ANNE SYLVESTRE / 40 Ans De Chansons (compilation, 1999)


Anne Sylvestre 40 Ans de Chansons

Quand on compose en France et qu’on a bon goût, on cite l’influence de Serge Gainsbourg dont le nom commence à s’user à force de passer dans toute les bouches. De la même génération, on cite Christophe, un peu plus ces derniers temps. On a raison. Un peu Brigitte Fontaine, le premier Polnareff, du bout des lèvres (et pourtant que de superbes chansons, de « Sous Quelle Étoile Suis-Je Né ? » à « Michael » !). Beaucoup plus rarement en revanche – peut-être parce que les ponts avec la pop anglo-saxonnes sont clairement plus ténus chez elle – entend-on citer la remarquable Anne Sylvestre.

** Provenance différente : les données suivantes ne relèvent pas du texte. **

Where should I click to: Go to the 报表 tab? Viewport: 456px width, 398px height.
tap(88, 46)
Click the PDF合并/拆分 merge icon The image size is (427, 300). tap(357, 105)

Auteure-compositrice prolifique depuis les années soixante, elle a écrit mille chanson et j’en connais vingt. Mais parmi elles, j’ai retrouvé en les écoutant une sincérité que la pop gainsbourgienne a parfois un peu perdue, à force d’élégance et de second degré, de clichés d’Amérique à la française. J’ai retrouvé un art de la composition et de l’écriture qui ne mise pas sur autre chose qu’elle-même, la force nue de phrases qu’on peut chanter à vingt ans comme à soixante, devant des gens branchés ou débranchés, des phrases qui scotchent tout le monde parce que ce que est dit bouleverse toutes les poses, parce que sans prétention, c’est profond. Il y par exemple la chanson « Aveu » de 1969 (disponible aujourd’hui dans l’album Mousse) , ou encore « Les Gens Qui Doutent » ou « Comme Un Personnage De Sempé ». Anne Sylvestre, ce n’est pas, c’est vrai, ce qu’on appelle du rock. Mais ce n’est pas de la variété non plus, si la variété est une affaire de (grande) surface : c’est de la chanson, plus rebelle dans le propos que beaucoup de « fuck you ! » assénés sans conviction. Anne passe son temps à dire « fuck you ! » en fait : aux machistes, aux réactionnaires, aux convaincus, sans pour autant en faire une pose engagée. Ce qu’elle aime Anne, ce sont « les gens qui doutent » et qui « par trop écoutent leur cœur se balancer ». Et là, de tout cœur, je la suis.